Greensboro, N.C. — When one of the guys joking around with Charlie Poole told him he knew of a better banjo player, Poole replied that he could outstrum the man – upside down.

Then he proceeded to do just that.

“He put himself on his hands and put his feet (against the wall) to brace himself, and he played that banjo standing on his head,” said Kinney Rorrer, a retired college history teacher whose great-uncle played in a band with Poole in the 1920s.

Poole, of the Spray community in Eden, died in 1931 at 39. But his music lives on – notably in the concert “An Evening with Loudon Wainwright III.”

Wainwright won this year’s Grammy for Best Traditional Folk Album. The album celebrates Poole’s music.

Proceeds from the Sept. 25 concert will benefit Piedmont Folk Legacies’ effort to save the historic Nantucket Mill and turn it into the National Banjo Center and to help Governor Morehead Park. Tickets must be bought in advance.

“It’s such an honor to have someone of his stature to want to do something for us,” Louise Price, co-founder of the annual Charlie Poole Music Festival, said of Wainwright’s free performance. “He wants to do this for Poole’s town.”

Poole grew up in a cotton mill family in Randolph County. But playing the banjo, something he took a liking to as a boy, soon beat working a regular job. By 22, he had begun rambling with his banjo, making music and drinking wherever he went.

About 1918, he met Rorrer’s great uncle, a fiddler named Posey Rorrer, who eventually brought him back to Spray. That’s where he fell in love with Posey Rorrer’s sister.

“Lou Emma had to deal with a man who she loved who was so unreliable,” said Kinney Rorrer, who grew up in Eden and also is the author of “Ramblin’ Blues: The Life and Songs of Charlie Poole.” He is a member of the New North Carolina Ramblers, which is the opening act for Wainwright’s concert.

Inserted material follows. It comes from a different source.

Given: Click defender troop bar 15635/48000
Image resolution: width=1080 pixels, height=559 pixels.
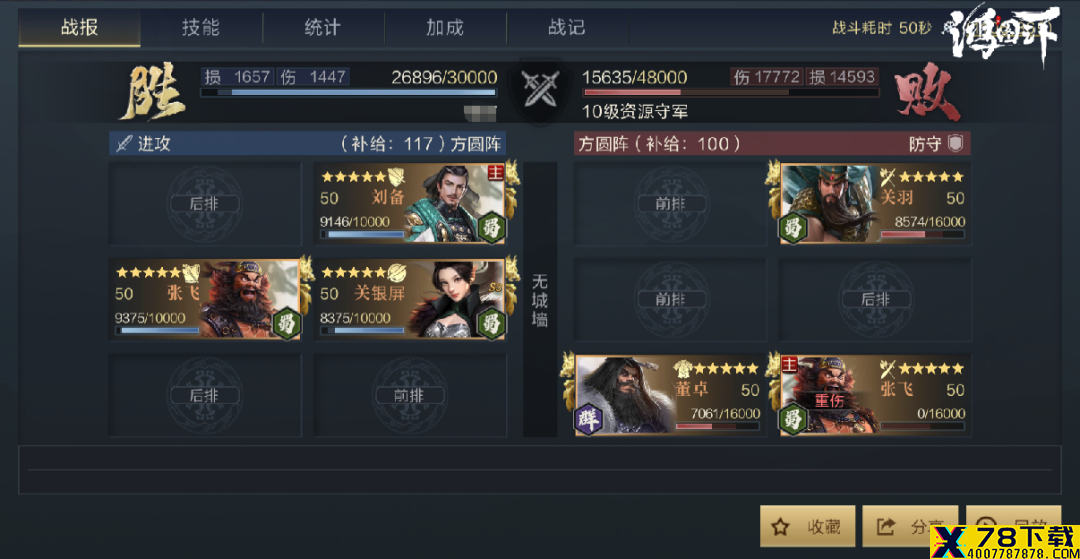Looking at the screenshot, I should click(x=731, y=92).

“He would leave home and be gone months at a time, and she would have no idea where he was,” Rorrer said.

Soon, Poole, Posey Rorrer and a guitar player from Spray named Norman Woodlieff were touring through the hills of Virginia and fiddler conventions in Tennessee and West Virginia.

In 1925, Poole’s group recorded for Columbia Records. A record that sold 20,000 was considered a hit. When Poole’s first record – “Don’t Let Your Deal Go Down Blues/Can I Sleep In Your Barn Tonight, Mister?” – came out in September 1925, it sold 102,000 copies and was deemed the first country megahit.

A second record sold more than 65,000 copies. At the time, only an estimated 600,000 phonographs had been sold in the South, according to Rorrer.

“It encouraged the record companies to seek out more rural talent,” he said.

Poole became one of the first major country music stars. A case can be made that he was the first, according to country music historians.

But the stock market crash of 1929 changed everything, and afterward, nobody could sell records.

Poole continued to ramble.

Sometimes he ended up in a place where he wasn’t popular, and he’d send Lou Emma a telegram asking for money to come home. Otherwise, he was a free spirit, often catching rides and going wherever the car was headed.

“He lived as he wanted, and not many people can say that,” Rorrer said.

By 1931, however, he was back at the mills in Spray. There, he drank himself to death. It’s written on his death certificate.

“He is an example of a man who was extraordinarily talented but burned out very quickly, like a shooting star,” Rorrer said.

Even with talent and a life that played out as a heartbreaking country song, the country music pioneer has never made it into the Country Music Hall of Fame – something Wainwright is trying to change by keeping Poole’s music alive.

Many of Poole’s tunes were recorded by performers such as Joan Baez, who would become more famous than Poole. John Mellencamp recorded the popular “White House Blues.” The Grateful Dead recorded “Don’t Let the Deal Go Down.” Even the first chapter of Bob Dylan’s autobiography mentions Charlie Poole.

“He never had an advocate to push for it,” Rorrer said.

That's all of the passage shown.